#### [Directions]
Starting with the line containing "Task: Select the" and going on through the line containing "Given: Go to next page of results", return the lines of the data below exactly, and only those.

#### [Records for processing]
Content starts

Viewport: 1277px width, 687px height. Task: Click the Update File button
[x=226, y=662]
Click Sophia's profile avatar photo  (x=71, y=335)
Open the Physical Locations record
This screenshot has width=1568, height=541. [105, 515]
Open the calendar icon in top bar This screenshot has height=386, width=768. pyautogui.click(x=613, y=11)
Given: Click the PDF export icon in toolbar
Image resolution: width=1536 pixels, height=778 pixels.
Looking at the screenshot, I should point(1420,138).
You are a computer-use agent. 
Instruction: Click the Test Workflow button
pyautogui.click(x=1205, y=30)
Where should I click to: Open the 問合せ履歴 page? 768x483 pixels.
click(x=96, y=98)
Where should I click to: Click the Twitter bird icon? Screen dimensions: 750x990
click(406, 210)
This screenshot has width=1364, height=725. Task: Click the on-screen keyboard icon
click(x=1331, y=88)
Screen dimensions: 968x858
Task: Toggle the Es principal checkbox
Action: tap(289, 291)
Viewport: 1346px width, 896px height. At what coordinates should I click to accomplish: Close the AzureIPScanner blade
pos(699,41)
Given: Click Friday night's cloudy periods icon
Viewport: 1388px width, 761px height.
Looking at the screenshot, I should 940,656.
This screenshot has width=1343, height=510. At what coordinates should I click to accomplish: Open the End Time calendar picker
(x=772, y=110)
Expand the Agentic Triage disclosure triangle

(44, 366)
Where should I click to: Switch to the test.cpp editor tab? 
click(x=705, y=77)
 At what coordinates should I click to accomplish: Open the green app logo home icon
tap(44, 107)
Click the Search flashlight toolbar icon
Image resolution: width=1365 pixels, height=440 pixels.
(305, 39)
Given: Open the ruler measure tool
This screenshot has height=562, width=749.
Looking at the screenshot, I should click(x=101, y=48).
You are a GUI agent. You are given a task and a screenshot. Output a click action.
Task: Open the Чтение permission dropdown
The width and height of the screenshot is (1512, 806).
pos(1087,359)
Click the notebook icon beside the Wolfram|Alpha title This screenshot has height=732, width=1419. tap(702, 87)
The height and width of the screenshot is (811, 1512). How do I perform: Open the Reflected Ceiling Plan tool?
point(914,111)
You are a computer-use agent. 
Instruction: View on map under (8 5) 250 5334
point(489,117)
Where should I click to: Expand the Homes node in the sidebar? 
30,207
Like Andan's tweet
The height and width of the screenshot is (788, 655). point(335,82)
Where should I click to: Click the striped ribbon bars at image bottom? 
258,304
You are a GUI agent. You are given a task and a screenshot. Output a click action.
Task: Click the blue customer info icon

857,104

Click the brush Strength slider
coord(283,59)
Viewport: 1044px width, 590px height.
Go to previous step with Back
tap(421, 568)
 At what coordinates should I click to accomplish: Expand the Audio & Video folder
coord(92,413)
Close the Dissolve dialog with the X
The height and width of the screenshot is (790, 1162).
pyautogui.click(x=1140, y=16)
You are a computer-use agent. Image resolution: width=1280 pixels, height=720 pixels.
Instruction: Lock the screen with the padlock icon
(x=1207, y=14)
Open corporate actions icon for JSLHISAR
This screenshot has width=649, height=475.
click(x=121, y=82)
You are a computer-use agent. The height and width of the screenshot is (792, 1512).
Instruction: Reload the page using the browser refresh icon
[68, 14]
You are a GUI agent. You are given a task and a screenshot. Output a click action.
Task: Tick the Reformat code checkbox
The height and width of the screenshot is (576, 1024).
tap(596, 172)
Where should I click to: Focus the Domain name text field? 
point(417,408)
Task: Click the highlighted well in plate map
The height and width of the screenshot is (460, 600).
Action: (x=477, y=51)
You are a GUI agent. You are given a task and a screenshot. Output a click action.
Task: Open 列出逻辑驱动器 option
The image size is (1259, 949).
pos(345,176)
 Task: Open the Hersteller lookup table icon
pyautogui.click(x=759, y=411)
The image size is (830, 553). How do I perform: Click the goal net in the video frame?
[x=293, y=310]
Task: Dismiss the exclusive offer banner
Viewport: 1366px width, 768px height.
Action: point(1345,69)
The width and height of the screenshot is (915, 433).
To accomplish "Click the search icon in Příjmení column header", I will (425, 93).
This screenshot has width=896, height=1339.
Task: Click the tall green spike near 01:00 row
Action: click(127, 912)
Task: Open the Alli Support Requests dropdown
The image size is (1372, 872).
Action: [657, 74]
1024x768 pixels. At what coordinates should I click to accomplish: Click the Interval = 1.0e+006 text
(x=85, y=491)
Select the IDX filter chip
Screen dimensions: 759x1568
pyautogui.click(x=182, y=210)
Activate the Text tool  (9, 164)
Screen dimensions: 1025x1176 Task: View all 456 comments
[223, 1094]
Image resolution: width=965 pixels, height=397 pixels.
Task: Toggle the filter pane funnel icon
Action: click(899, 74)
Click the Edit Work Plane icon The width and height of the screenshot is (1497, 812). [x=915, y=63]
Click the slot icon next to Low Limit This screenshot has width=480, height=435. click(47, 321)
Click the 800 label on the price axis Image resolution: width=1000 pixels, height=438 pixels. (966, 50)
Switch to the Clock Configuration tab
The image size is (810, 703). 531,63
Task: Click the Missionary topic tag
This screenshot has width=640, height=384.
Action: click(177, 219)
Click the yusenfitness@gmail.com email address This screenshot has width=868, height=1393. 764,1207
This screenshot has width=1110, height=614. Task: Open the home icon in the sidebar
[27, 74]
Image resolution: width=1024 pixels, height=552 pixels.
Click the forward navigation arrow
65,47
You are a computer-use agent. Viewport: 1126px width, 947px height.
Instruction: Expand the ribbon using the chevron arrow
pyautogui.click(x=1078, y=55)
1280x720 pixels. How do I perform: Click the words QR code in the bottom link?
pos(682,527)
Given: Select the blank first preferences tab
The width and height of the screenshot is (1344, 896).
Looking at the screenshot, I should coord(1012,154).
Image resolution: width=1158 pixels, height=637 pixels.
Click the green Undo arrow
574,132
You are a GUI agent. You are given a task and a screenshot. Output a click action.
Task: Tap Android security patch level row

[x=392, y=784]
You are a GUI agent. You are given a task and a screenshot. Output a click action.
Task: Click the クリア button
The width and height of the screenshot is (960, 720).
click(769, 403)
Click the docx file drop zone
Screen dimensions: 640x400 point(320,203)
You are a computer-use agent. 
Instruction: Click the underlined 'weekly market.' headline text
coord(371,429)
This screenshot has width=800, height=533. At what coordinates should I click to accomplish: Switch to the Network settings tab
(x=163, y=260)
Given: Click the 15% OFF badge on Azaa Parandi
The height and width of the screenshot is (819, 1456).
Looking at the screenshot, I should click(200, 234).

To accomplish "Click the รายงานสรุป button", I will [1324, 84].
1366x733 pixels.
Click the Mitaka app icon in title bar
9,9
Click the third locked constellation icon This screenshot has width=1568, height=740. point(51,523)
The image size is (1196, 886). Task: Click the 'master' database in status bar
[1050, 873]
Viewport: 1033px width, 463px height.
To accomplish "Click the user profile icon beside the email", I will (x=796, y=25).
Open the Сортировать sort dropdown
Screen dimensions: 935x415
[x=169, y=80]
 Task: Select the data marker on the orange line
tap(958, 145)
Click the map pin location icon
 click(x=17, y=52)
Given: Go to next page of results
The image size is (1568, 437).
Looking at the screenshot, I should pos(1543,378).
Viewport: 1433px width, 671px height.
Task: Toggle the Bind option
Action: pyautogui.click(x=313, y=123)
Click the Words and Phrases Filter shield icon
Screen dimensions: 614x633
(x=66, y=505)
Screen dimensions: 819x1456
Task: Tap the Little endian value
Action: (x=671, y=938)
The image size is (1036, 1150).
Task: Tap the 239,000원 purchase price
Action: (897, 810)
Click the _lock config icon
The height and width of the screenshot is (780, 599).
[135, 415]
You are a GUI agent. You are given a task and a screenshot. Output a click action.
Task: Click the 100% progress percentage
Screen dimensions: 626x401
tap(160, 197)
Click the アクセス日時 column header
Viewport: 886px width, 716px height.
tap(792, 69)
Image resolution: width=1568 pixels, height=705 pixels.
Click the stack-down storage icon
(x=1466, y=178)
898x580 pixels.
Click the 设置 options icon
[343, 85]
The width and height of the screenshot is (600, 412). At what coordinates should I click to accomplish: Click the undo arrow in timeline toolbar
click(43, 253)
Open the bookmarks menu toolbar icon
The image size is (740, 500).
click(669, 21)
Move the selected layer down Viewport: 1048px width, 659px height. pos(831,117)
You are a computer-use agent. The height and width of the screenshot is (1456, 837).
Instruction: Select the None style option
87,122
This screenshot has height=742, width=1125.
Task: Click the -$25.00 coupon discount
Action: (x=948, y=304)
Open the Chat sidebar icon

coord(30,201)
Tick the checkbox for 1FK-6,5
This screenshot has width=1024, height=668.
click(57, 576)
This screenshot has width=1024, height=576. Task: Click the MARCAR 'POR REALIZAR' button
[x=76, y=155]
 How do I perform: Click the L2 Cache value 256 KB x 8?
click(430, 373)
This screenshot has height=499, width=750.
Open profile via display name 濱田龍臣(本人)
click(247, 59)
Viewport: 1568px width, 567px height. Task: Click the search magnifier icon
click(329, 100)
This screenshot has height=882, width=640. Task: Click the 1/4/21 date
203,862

Content ends

#### [Solution to this task]
 Task: Select the data marker on the orange line
tap(958, 145)
Click the map pin location icon
 click(x=17, y=52)
Given: Go to next page of results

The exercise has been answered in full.